Chiofaro and his financial backer, Prudential Real Estate Investors, bought the 1,400-space garage for more than $150 million in 2007. Over the years, Chiofaro has informally floated several versions of a massive complex for the garage site. A recent plan called for a 600-foot tower and a second slightly shorter one.
Current rules limit Chiofaro to 300,000 square feet in total development and a building height of about 150 feet.
To exceed those limits, a developer would have to provide offsetting public benefits, such as improved access to the waterfront and related amenities.
In Chiofaro’s case, he has proposed building an atrium or arcade-like space between the two buildings that would be open to the public and provide direct access to the waterfront. Images released by Chiofaro show a landscaped public space that changes with the seasons — a covered winter garden in cold weather, a farmers market in the fall.

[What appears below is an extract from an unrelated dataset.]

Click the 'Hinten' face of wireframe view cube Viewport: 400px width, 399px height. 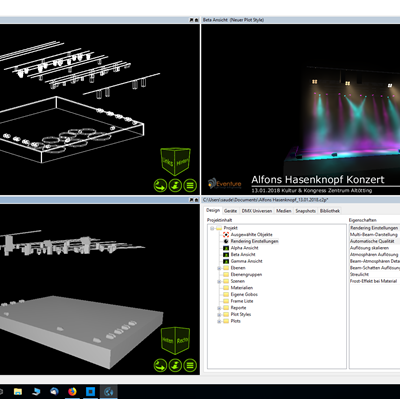tap(183, 161)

The Walsh administration’s proposal for the Harbor Garage site will be made as part of a larger land-use plan being released Wednesday for the nearly half-mile stretch of waterfront between Christopher Columbus Park and the Moakley Bridge, which leads to the Seaport District. Because the area in question involves state-regulated tidelands, the plan will need to be approved by Massachusetts environmental regulators.
City officials are also recommending that significant additional development be allowed for just two other properties in that strip: the Hook Lobster site at the foot of the Moakley Bridge, where a nearly 300-foot residential tower is planned, and the Marriott Long Wharf hotel property, where additional ground-level retail spaces are proposed.
McGuinness said the plan will also include recommendations for public improvements, such as a boardwalk that could go under the bridge or converting part of State Street near the waterfront into a pedestrian plaza.
But the future of Chiofaro’s 1.3-acre property was the most anticipated variable, the one that neighbors wondered and worried about.
Residents of the twin Harbor Towers next door were already expressing concerns as details of the harbor plan emerged late Tuesday. Lee Kozol, who represents residents on the garage redevelopment, said that at 900,000 square feet, the proposed development would limit public access to the waterfront and set a bad precedent for development nearby.
“We appreciate the hard work the BRA and Walsh administration have put into this, and we are gratified that they agree the proposed 1.3 million square feet was excessive for this sensitive block on the Harbor and Greenway,” Kozol said in a statement. But, he added, “serious questions remain about whether this scale of development belongs on Boston’s waterfront, understanding that it would be only the first of many like it.”
The open space and public access issues will weigh heavily on Chiofaro’s plan. State officials already have determined that the atrium between the two buildings cannot be counted toward open space because it would have a retractable glass roof. But McGuinness said city officials could ask the state to waive its open space requirements if Chiofaro commits to appropriate mitigation efforts.
Another issue weighing on the city: new development guidelines adopted for the properties along the Greenway in 2010. The guidelines suggest a slightly higher height allowance for the garage site — 200 feet, still much shorter than what Chiofaro is seeking.
McGuinness, of the BRA, said the new administration wanted a big enough project to ensure that tearing down the garage and putting parking spaces underground at that site would be economically feasible. Residents of the 400-foot-tall Harbor Towers have a long-term lease to use a portion of the garage, and the New England Aquarium also relies on it.
“The Greenway guidelines didn’t address what type of density would promote getting rid of the garage,” McGuinness said. “They never really looked at what happened on the water’s edge and what would be appropriate density to encourage something different happening here.”